**WORK REQUIRED**
Show each line of the records in which the word "share" occurs.

[INFORMATION — start]

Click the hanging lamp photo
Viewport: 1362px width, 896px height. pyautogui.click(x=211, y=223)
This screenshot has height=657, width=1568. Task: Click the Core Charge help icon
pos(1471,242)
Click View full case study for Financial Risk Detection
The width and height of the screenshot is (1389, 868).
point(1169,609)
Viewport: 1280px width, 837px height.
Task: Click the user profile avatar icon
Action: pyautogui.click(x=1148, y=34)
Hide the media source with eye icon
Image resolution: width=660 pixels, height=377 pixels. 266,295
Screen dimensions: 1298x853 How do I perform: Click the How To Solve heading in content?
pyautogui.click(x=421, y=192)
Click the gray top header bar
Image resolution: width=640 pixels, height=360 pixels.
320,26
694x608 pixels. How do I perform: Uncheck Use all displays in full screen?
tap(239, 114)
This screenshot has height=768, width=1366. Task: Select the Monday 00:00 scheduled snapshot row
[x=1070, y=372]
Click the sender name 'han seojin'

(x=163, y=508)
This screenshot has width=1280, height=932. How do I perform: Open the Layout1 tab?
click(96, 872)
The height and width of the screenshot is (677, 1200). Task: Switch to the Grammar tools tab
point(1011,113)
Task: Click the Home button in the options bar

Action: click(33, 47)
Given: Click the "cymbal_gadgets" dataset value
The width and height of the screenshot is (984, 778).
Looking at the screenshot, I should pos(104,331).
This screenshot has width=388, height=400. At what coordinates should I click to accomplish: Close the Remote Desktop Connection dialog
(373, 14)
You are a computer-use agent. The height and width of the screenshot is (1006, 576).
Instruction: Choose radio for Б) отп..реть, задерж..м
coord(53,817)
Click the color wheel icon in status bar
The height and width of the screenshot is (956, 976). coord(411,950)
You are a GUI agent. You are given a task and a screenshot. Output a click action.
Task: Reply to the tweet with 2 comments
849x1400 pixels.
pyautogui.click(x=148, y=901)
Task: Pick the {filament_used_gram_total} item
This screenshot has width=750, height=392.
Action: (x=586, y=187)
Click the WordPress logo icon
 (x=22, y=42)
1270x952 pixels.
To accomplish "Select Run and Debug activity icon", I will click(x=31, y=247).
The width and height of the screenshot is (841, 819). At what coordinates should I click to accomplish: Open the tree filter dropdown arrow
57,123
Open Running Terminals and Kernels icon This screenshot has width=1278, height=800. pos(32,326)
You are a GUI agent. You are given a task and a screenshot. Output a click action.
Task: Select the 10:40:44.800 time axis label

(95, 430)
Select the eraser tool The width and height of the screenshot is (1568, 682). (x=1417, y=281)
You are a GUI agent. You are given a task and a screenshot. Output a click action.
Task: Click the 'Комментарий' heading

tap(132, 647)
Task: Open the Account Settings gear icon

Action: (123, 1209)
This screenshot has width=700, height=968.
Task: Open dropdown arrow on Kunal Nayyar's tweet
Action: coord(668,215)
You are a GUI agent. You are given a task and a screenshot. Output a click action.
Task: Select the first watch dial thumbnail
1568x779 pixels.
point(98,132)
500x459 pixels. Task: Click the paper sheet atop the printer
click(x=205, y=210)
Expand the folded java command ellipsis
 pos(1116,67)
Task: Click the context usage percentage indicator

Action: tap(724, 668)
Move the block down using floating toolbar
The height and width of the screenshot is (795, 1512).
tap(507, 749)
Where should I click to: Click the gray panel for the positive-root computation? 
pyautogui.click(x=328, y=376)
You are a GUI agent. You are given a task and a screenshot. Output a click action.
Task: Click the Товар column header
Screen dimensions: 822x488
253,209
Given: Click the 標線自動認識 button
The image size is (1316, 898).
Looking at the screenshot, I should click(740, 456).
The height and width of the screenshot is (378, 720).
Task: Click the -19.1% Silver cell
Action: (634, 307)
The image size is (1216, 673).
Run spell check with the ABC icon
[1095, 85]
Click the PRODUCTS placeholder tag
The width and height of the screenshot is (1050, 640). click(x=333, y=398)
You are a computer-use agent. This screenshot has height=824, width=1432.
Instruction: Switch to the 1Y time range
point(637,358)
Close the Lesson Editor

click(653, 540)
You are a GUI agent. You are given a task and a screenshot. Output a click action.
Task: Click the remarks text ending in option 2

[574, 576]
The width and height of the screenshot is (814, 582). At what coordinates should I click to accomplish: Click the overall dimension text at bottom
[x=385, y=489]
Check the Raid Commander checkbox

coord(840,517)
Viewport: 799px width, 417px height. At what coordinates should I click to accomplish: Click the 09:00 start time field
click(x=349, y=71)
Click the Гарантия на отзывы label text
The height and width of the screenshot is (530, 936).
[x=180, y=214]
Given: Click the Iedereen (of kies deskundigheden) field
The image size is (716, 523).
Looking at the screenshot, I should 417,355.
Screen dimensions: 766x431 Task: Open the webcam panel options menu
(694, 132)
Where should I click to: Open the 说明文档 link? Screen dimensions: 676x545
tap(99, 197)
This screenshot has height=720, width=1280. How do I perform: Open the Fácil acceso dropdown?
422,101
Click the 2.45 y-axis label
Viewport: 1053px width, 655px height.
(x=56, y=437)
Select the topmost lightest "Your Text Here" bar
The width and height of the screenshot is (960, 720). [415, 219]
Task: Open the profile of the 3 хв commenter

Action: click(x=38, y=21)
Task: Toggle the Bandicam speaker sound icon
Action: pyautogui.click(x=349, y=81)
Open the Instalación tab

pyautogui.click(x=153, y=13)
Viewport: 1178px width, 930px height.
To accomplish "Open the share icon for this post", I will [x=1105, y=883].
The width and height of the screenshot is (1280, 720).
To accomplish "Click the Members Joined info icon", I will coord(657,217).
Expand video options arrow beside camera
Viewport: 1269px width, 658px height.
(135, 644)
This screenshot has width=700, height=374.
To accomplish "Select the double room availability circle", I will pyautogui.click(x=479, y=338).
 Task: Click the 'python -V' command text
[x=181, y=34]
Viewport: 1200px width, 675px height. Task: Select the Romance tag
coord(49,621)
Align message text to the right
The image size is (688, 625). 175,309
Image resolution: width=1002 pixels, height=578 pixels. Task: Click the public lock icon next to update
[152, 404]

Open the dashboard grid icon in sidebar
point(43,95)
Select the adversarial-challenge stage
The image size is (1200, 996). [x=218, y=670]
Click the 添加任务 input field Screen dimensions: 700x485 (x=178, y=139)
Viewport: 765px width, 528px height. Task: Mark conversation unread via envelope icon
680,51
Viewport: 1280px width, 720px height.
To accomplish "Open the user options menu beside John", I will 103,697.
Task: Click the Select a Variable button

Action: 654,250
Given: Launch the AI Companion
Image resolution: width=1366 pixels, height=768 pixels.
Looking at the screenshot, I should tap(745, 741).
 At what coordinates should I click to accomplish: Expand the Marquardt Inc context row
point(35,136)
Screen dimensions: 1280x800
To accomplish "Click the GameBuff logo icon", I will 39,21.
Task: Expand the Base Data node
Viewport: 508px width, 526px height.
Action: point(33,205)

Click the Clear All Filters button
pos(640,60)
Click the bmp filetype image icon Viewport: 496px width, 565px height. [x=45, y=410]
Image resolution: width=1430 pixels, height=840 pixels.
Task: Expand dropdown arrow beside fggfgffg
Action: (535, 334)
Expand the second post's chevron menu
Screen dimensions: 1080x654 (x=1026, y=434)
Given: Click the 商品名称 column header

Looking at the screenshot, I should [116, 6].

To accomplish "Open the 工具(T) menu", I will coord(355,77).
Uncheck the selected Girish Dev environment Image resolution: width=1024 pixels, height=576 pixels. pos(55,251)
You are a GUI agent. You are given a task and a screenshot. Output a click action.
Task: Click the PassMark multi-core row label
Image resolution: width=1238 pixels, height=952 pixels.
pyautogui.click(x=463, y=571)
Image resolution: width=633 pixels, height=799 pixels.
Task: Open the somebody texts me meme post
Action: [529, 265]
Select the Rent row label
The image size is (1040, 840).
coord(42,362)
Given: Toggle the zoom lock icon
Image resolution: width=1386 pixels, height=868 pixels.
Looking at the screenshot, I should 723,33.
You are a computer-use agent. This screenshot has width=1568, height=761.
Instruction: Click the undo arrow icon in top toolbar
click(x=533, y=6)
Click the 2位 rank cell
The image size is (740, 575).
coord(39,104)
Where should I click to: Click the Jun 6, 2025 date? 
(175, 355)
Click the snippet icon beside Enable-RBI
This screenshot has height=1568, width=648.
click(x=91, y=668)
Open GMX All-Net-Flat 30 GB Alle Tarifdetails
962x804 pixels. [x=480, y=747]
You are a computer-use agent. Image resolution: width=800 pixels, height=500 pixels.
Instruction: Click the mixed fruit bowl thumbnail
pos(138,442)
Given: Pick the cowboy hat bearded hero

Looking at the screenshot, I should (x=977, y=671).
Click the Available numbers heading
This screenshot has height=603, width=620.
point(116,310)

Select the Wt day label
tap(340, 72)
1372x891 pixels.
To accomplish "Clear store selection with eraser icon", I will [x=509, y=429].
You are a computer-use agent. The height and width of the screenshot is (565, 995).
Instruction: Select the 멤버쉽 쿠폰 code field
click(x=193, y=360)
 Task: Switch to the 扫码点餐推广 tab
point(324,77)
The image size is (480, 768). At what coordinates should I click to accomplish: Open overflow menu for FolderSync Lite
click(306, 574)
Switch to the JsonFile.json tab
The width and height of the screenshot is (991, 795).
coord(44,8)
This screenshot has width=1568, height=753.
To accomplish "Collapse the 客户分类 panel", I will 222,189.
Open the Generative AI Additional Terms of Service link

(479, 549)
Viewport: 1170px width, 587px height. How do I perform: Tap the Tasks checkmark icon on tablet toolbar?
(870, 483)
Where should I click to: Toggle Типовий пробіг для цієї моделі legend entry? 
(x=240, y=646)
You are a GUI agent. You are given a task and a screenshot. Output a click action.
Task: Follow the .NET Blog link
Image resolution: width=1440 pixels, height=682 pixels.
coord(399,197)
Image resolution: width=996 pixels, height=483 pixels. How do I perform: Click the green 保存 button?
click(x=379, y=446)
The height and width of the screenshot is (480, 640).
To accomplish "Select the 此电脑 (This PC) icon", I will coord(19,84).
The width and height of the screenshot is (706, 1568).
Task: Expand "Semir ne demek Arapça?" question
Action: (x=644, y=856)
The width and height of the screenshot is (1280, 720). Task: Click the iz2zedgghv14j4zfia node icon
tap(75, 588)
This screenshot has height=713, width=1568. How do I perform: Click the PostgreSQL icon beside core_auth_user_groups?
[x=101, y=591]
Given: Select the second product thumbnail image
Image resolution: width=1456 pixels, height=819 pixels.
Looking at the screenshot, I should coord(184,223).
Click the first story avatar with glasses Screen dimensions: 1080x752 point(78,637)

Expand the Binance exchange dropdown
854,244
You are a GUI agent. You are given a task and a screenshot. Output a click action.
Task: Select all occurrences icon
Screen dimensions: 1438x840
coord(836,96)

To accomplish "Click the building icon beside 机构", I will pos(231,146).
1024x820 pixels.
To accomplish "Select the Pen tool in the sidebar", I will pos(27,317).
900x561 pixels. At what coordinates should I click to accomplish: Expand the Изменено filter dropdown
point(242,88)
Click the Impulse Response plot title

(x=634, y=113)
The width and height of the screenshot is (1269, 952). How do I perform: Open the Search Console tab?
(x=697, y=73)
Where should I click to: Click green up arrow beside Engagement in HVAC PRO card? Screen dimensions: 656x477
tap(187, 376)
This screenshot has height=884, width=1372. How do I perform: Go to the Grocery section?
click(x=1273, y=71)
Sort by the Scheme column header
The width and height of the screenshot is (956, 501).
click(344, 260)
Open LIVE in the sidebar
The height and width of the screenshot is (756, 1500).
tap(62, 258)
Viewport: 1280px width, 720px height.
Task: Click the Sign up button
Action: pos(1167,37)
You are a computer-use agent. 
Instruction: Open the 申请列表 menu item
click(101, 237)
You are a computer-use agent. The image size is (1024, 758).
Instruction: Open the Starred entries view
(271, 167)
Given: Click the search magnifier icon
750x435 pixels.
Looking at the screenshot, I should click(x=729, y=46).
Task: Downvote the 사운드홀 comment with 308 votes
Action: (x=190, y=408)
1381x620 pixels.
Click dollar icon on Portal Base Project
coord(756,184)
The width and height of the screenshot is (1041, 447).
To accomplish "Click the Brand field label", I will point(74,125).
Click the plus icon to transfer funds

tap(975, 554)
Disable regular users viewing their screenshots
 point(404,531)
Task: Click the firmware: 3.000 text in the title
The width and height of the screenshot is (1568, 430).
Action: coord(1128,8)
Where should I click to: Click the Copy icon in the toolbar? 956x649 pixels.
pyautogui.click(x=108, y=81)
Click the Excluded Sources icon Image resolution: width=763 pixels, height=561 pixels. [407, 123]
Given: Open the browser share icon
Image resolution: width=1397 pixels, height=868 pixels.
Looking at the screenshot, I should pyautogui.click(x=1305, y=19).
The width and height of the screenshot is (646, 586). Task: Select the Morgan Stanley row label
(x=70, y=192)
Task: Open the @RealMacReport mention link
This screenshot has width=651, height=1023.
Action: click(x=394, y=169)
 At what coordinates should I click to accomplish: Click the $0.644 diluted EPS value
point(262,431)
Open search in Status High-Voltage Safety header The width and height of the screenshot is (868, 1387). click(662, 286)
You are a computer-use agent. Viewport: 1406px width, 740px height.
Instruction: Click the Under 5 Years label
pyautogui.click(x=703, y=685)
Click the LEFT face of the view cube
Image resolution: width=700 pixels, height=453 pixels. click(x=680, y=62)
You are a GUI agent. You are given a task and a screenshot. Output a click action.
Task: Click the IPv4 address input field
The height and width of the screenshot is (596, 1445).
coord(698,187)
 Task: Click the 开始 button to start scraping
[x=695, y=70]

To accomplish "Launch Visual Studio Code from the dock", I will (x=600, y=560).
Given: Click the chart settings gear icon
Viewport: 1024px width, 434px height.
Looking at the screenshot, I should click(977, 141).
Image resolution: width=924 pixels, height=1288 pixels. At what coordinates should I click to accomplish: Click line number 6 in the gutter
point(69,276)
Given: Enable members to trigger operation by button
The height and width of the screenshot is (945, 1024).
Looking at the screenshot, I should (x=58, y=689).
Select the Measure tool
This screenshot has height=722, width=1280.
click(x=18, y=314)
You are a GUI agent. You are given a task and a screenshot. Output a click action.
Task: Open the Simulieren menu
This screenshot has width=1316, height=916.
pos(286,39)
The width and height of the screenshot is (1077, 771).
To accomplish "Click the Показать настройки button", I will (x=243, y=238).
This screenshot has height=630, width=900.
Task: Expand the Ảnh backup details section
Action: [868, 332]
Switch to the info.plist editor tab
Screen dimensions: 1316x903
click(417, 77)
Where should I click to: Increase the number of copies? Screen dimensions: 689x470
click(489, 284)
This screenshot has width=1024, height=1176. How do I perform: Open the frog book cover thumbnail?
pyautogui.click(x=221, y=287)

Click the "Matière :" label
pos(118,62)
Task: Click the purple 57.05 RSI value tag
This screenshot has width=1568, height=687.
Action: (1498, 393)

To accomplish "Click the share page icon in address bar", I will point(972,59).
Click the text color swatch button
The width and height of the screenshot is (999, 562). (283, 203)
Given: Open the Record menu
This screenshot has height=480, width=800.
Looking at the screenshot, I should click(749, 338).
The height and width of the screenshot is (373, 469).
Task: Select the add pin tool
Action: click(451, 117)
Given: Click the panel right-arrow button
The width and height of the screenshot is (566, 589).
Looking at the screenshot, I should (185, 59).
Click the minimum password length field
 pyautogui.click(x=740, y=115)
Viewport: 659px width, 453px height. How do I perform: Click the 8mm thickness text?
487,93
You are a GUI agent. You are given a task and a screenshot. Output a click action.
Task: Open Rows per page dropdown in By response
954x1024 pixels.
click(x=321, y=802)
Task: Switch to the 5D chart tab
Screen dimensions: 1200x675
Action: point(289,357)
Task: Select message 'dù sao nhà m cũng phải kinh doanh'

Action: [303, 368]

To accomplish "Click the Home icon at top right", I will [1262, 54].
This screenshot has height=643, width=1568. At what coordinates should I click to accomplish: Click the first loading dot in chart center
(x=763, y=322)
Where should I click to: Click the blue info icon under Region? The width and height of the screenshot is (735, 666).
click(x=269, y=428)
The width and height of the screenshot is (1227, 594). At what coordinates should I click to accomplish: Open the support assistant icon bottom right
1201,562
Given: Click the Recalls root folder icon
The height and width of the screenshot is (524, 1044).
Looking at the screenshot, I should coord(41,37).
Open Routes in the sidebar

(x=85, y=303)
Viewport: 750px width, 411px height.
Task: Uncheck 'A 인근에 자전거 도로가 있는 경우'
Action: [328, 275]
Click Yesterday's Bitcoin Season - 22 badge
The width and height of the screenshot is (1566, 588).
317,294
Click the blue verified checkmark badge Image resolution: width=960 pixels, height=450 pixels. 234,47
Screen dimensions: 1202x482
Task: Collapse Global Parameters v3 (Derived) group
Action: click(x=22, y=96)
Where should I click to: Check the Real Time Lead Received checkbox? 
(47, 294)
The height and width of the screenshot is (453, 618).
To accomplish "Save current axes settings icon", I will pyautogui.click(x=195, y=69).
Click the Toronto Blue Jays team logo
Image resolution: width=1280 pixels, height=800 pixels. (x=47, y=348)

[INFORMATION — finish]

**FINISHED TASK**
To accomplish "Open the share icon for this post", I will [x=1105, y=883].
Given: Open the browser share icon
To accomplish "Click the share page icon in address bar", I will point(972,59).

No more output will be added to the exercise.